Un second regard apprit au garçon qu’il s’agissait de son suiveur…

L’arrivant se planta à l’orée de l’allée centrale pour avoir un plan général de l’église. N’apercevant personne, il entreprit de l’inspecter, stoppant au passage devant les deux confessionnaux, en quête d’une possible présence. Après quoi, il traversa le chœur pour gagner les issues du fond ; mais l’une et l’autre étaient fermées à clé.

L’homme rebroussa chemin. Il s’immobilisa près d’un porte-cierges aux multiples branches. Les chandelles illuminèrent soudain le côté droit de son visage.

Hitler observait jusqu’aux expressions de l’individu. Il capta son sourcillement quand son attention s’arrêta sur la petite tribune octogonale.

« C’est un professionnel, songea-t-il : il va monter ! »

Comme si sa pensée enclenchait les décisions de son pisteur, ce dernier sortit du chœur et prit à droite pour gagner la chaire.

Adolf agissait sans avoir à décider ses gestes, programmés de toute éternité. Il se mit sur le dos, replia les jambes, ses talons touchant ses fesses, et attendit.

Bientôt, le poids de l’homme fit grincer l’escalier en torsade.
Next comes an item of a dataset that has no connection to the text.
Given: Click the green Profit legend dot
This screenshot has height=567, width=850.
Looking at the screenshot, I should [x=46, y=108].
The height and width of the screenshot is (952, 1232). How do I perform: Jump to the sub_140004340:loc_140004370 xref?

Entre ses paupières mi-closes, Hitler vit surgir le buste du « chasseur ». Découvrant la silhouette inanimée sur le plancher, celui-ci stoppa net, guettant quelque frémissement révélateur. « Grimpe encore ! » l’exhorta intérieurement l’Autrichien. Toute sa volonté se concentrait sur cette invite. Adolf s’abstenait du moindre mouvement. Sa vie en dépendait. Il devenait marmoréen à force de tension.

Un temps interminable s’écoula. Il ressentait intensément la perplexité de son guetteur.

Soudain ce dernier tira sur l’une des jambes repliées de l’Autrichien. Le membre chut sur le côté, exactement comme s’il appartenait à un corps inconscient.

Rassuré, le « chasseur » acheva son ascension.

Il posait le pied sur l’estrade quand Hitler, qui n’en pouvait plus, poussa un cri rauque et projeta ses deux membres inférieurs dans le ventre de son adversaire. Il agit avec tant de violence que l’autre en eut le souffle interrompu et partit à la renverse.

Pendant les deux ou trois secondes que dura la chute, Adolf pensa que les circonstances le vouaient « au meurtre en escalier ». Depuis l’infirmière de Munich, en passant par la dame de Venise, il réalisait une étrange série. Peut-être écrirait-il un jour quelque traité sur le rôle des marches dans l’accomplissement du crime parfait.

Il descendit rejoindre sa victime, arrêtée par la dernière ellipse, et qui tentait désespérément de se remettre d’aplomb.

— Ne bougez pas, dit-il aimablement, laissez-moi vous aider.

Curieusement, l’homme comme dominé, se plia à l’incitation.

Adolf le déplaça de manière à ce que sa nuque porte sur le nez d’un degré et appuya des deux mains sur son front. Il perçut le craquement sec et léger qu’il escomptait.

Satisfait, il enjamba le corps. Dans son mouvement, il avisa le holster garni d’un revolver dont sa victime était sanglée. Il le dégrafa, le roula serré et le glissa dans sa poche.